Plop est un récit post-apocalyptique mais ne comporte pas de ces longues digressions, de ces analepses explicatives qui alourdissent plus d’une production du genre. Sans dates, ni lieux précis – à cet égard Plop est un conte –, des phrases courtes disséminées çà et là suffisent à mesurer l’ampleur des dégâts : « Le sol est plat. Sous les ordures, c’est toujours plat. / La Plaine, c’est comme ça qu’on l’appelle. L’horizon est à peine troublé par de grands amas d’ordures. / Les voyageurs disent que loin, à plus de trente jours de marche, le sol se soulève, qu’il y a des parties en pierre, qu’il n’y a ni gravats ni fer. / Mais personne ne les croit. / […] Sur la Plaine, il y a dix ou douze Groupes qui errent. Et des gens isolés, jamais plus de deux ou trois » (p. 20). Au lecteur de reconstituer ce qui nous / les a amenés là.

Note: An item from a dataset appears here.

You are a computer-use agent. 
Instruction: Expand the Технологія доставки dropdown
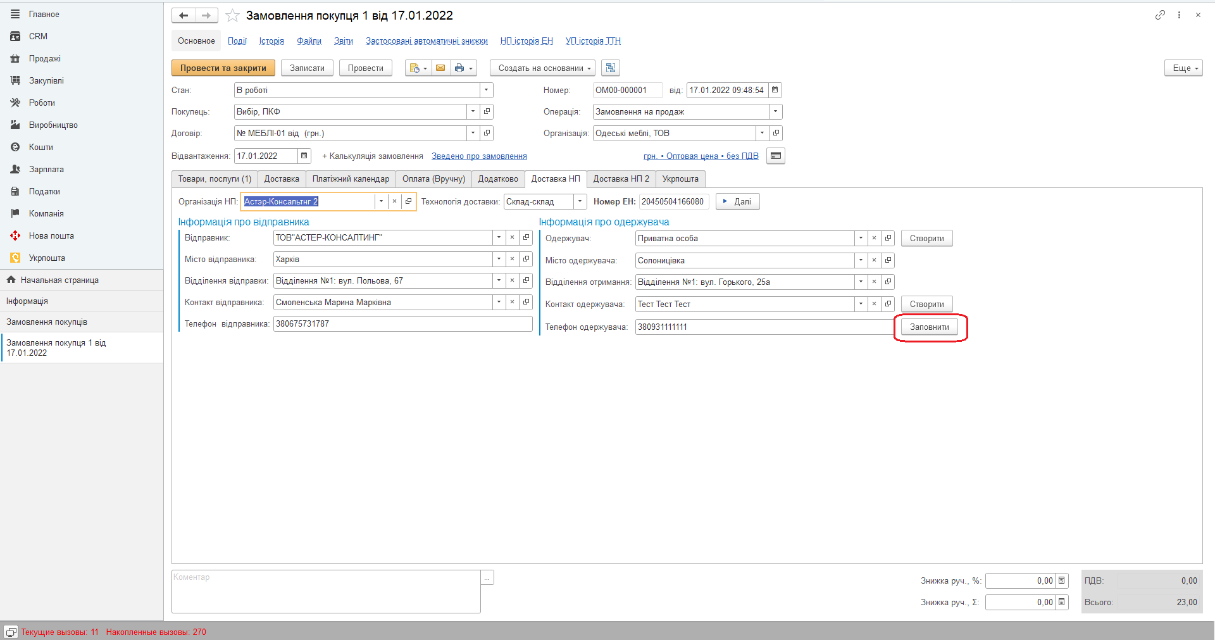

On parle d’une société que la famine chronique a poussée au nomadisme, ravagée par la superstition, gouvernée par une sexualité brutale et crue, une société où la seule loi est celle du plus fort et dans laquelle le mot famille est « un concept nouveau pour les jeunes et extrêmement archaïque pour les autres » (p. 64) : pourtant, Plop ne verse jamais dans le conte édifiant, dans la mise en garde, ne lance aucun appel à la raison, ne propose aucun plaidoyer explicite en faveur de la culture et de l’humanisme. Dans le livre de Pinedo, la lecture est une activité magique parmi d’autres : « Plop ne comprenait pas un seul mot, mais, comme les autres, ses yeux étaient rivés sur elle [la vieille Goro], qui continuait à lire » (p. 53). Là encore, s’il y a un quelconque message dans Plop, c’est au lecteur de le déchiffrer.

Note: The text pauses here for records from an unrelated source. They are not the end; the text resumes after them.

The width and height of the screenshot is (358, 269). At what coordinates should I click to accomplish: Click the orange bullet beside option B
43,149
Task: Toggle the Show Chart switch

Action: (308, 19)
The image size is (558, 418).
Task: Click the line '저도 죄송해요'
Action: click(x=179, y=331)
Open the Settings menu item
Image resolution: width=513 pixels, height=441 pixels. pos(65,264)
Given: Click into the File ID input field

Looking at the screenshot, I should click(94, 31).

« Des barbares, des barbares ! », répète la vieille Goro qui soigne le personnage éponyme, « et elle riait » (p. 33). Un peu plus tard, c’est un personnage qui déclare « On est pas des sauvages » avant d’ajouter : « Si quelqu’un peut être utile, on l’accepte » (p. 77). C’est que les personnages de Plop ont aussi leur barbarie et leur culture. La sauvagerie est ce qui les fait rire, à la façon d’un môme qui ricane en découpant les ailes d’un papillon ou d’un type qui diffuse un passage à tabac sur Youtube. La civilisation est celle du profit, celle où l’humanité se compose de ceux qui servent à quelque chose et de ceux qui ne servent à rien : « Plop savait qu’il fallait rejeter les coutumes seulement quand ça en valait la peine. Lorsque le bénéfice était plus grand que le châtiment. / Car il y avait toujours châtiment quand quelqu’un rejetait la coutume » (p. 124).

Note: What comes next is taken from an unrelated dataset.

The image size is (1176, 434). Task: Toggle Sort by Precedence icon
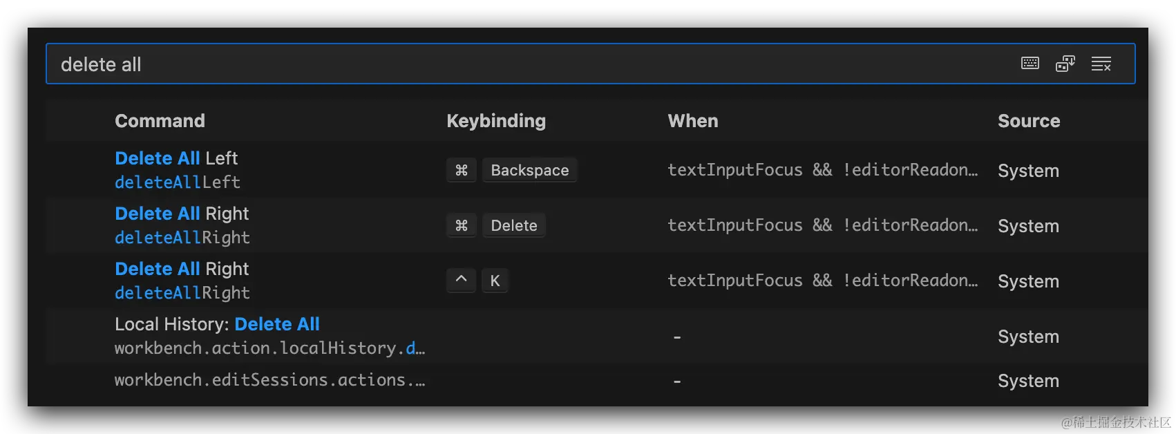coord(1065,64)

Le court roman de Pinedo ne propose pas vraiment de néologismes, mais plutôt des échantillons d’une novlangue, qui en tant que telle consiste à donner aux mots d’autres sens que leurs sens. Car il est aussi une exploration du langage, comme toute littérature – et plus spécialement encore la littérature post-apocalyptique ? – devrait l’être. Dans Plop, on comprend plus ou moins tôt que le mot utiliser désigne le coït.